PubMed 18423823
Referenced in: none
Automatically associated channels: Kv1.5
Title: Dichloroacetate induces apoptosis in endometrial cancer cells.
Authors: Jason Y Y Wong, Gordon S Huggins, Marcella Debidda, Nikhil C Munshi, Immaculata De Vivo
Journal, date & volume: Gynecol. Oncol., 2008 Jun , 109, 394-402
PubMed link: http://www.ncbi.nlm.nih.gov/pubmed/18423823
Abstract
A recent landmark study demonstrated that Dichloroacetate (DCA) treatment promoted apoptosis in lung, breast, and glioblastoma cancer cell lines by shifting metabolism from aerobic glycolysis to glucose oxidation coupled with NFAT-Kv1.5 axis remodeling.
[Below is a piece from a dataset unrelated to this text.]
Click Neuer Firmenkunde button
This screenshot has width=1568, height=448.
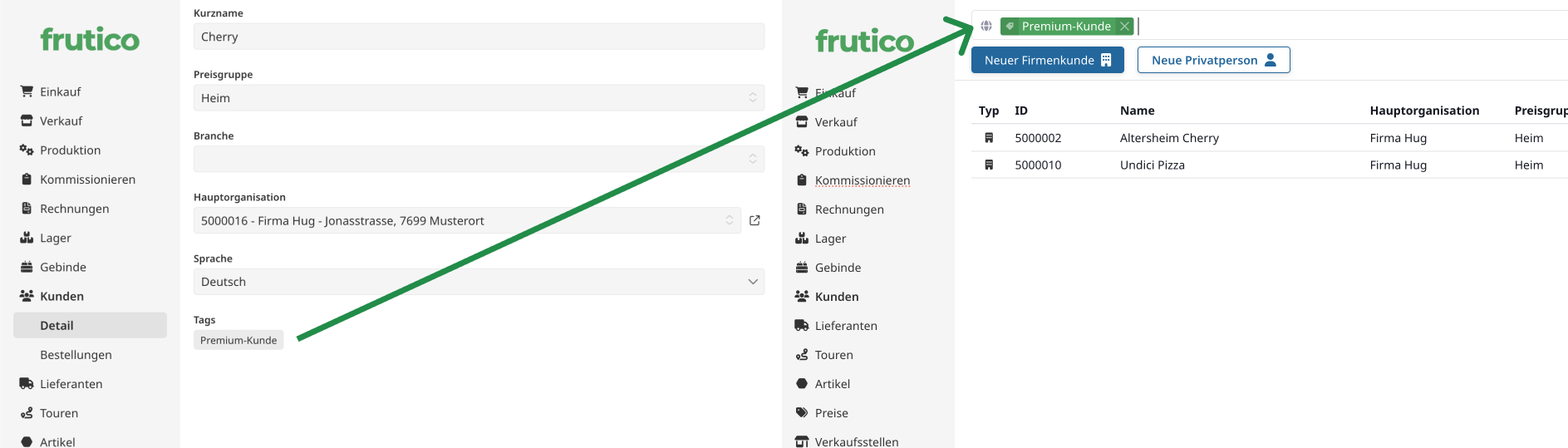(1047, 60)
The objective of this study was to determine whether DCA induces apoptosis in endometrial cancer cells and to assess apoptotic mechanism.A panel of endometrial cancer cell lines with varying degrees of differentiation was treated with DCA and analyzed for apoptosis via flow cytometry. Biological correlates such as gene expression, intracellular Ca(2+), and mitochondrial membrane potential were examined to assess apoptotic mechanism.Initiation of apoptosis was observed in five low to moderately invasive cancer cell lines including Ishikawa, RL95-2, KLE, AN3CA, and SKUT1B while treatment had no effect on non-cancerous 293T cells. Two highly invasive endometrial adenocarcinoma cell lines, HEC1A and HEC1B, were found to be resistant to DCA-induced apoptosis. Apoptotic responding cell lines had a significant increase in early and late apoptotis, a decrease in mitochondrial membrane potential, and decreased Survivin transcript abundance, which are consistent with a mitochondrial-regulated mechanism. DCA treatment decreased intracellular calcium levels in most apoptotic responding cell lines which suggests a contribution from the NFAT-Kv1.5-mediated pathway. DCA treatment increased p53 upregulated modulator of apoptosis (PUMA) transcripts in cell lines with an apoptotic response, suggesting involvement of a p53-PUMA-mediated mechanism.Dichloroacetate effectively sensitizes most endometrial cancer cell lines to apoptosis via mitochondrial, NFAT-Kv1.5, and PUMA-mediated mechanisms. Further investigation of the cancer therapeutic potential of DCA is warranted.